╭─ Record excerpts

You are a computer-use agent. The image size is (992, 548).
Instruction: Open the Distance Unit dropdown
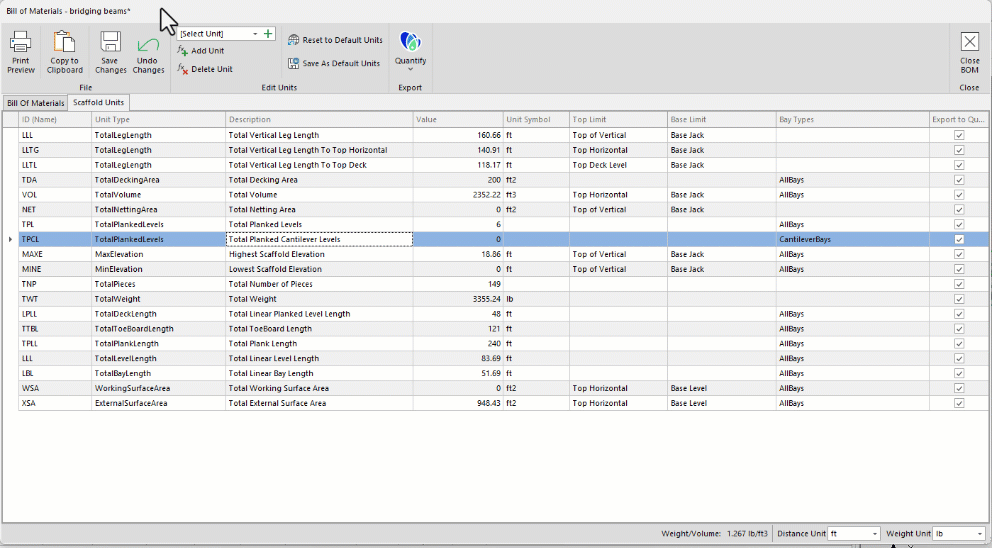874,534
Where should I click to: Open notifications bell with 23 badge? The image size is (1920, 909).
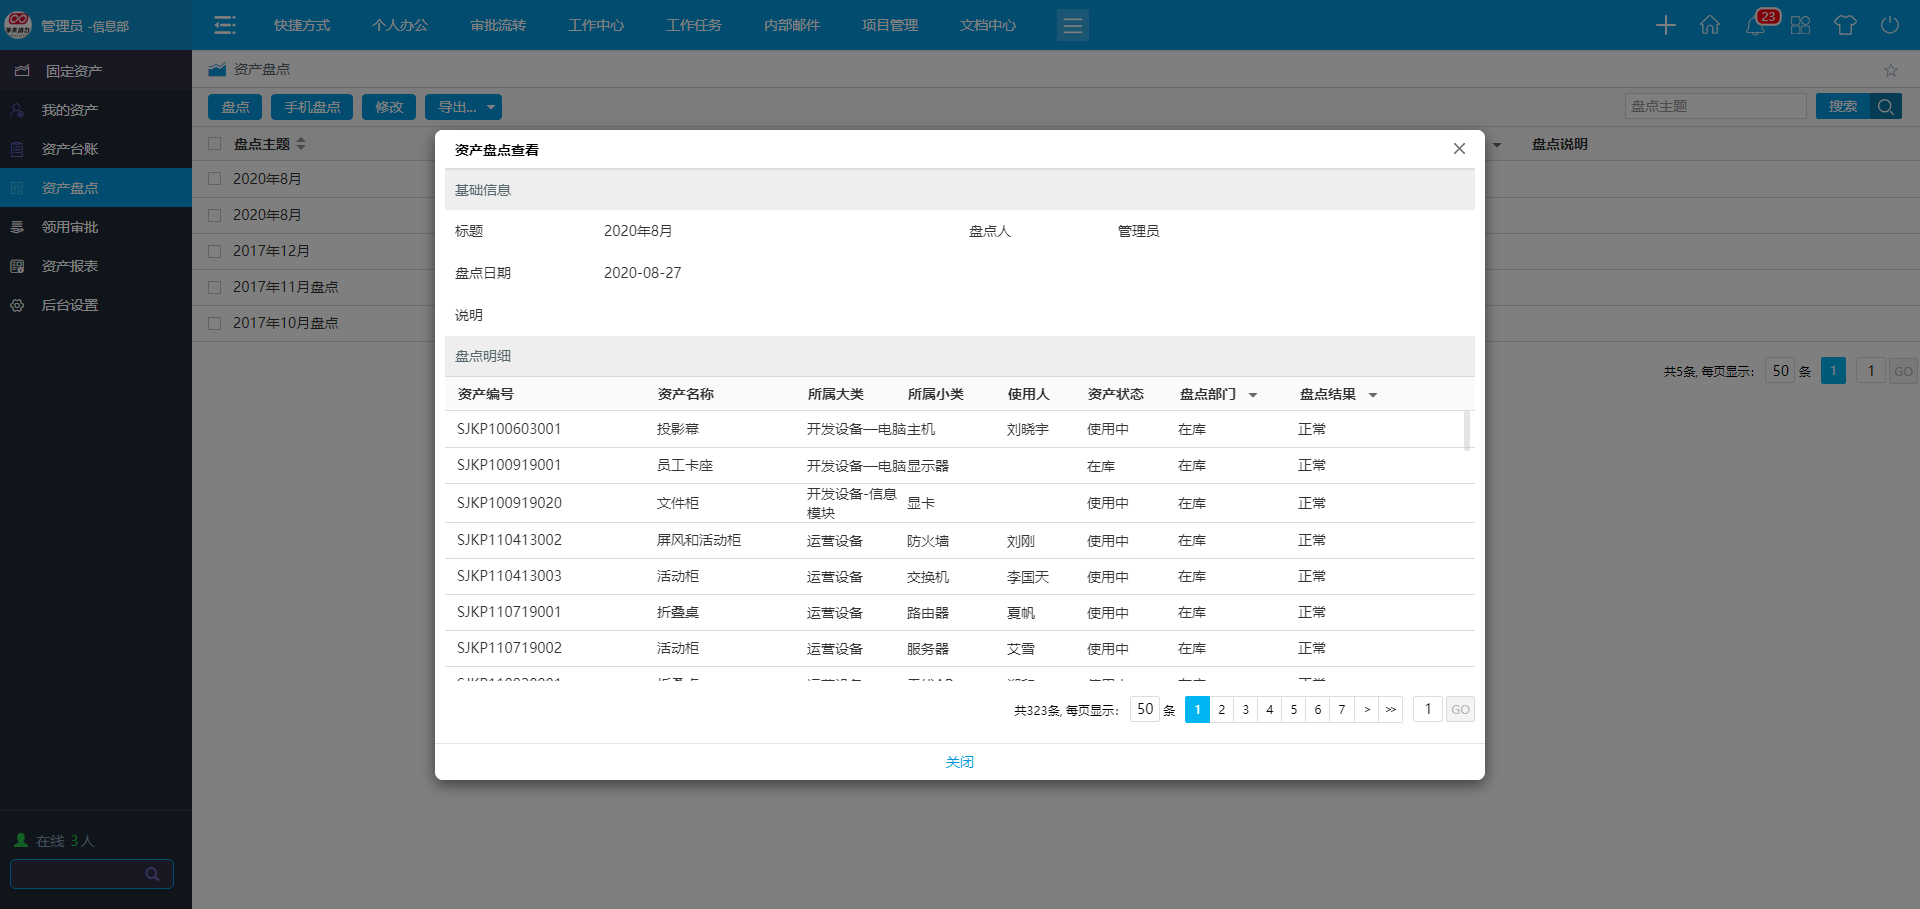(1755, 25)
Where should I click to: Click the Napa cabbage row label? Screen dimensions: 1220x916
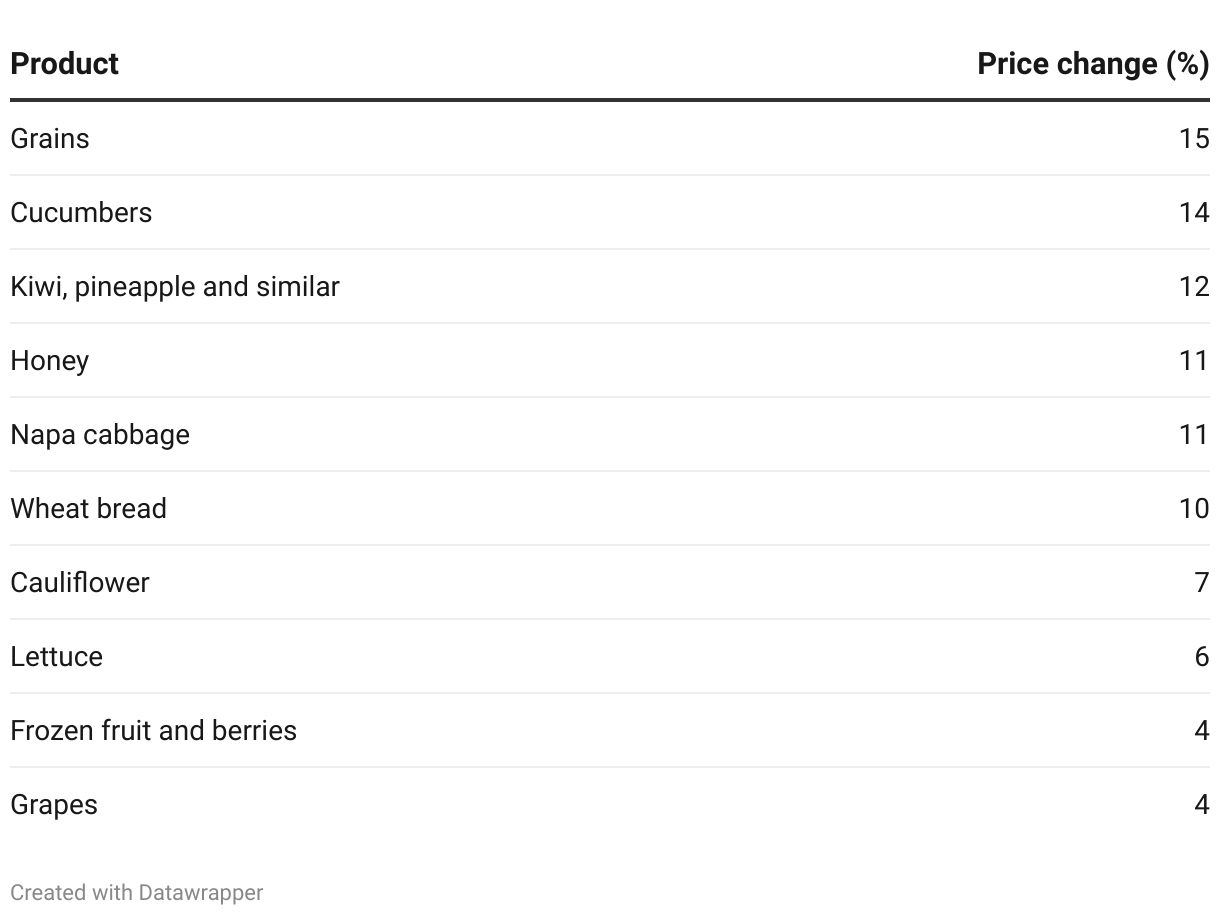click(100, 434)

╰─

◆ What you should do ◆
Rewrite all of the records above, replacing "image size" with "screenshot size" wherever it occurs and leaving everything else unchanged. Leave the pictures out of your answer.

◆ Answer to this task ◆
You are a computer-use agent. The screenshot size is (992, 548).
Instruction: Open the Distance Unit dropdown
874,534
Where should I click to: Open notifications bell with 23 badge? The screenshot size is (1920, 909).
(1755, 25)
Where should I click to: Click the Napa cabbage row label? Screen dimensions: 1220x916
click(100, 434)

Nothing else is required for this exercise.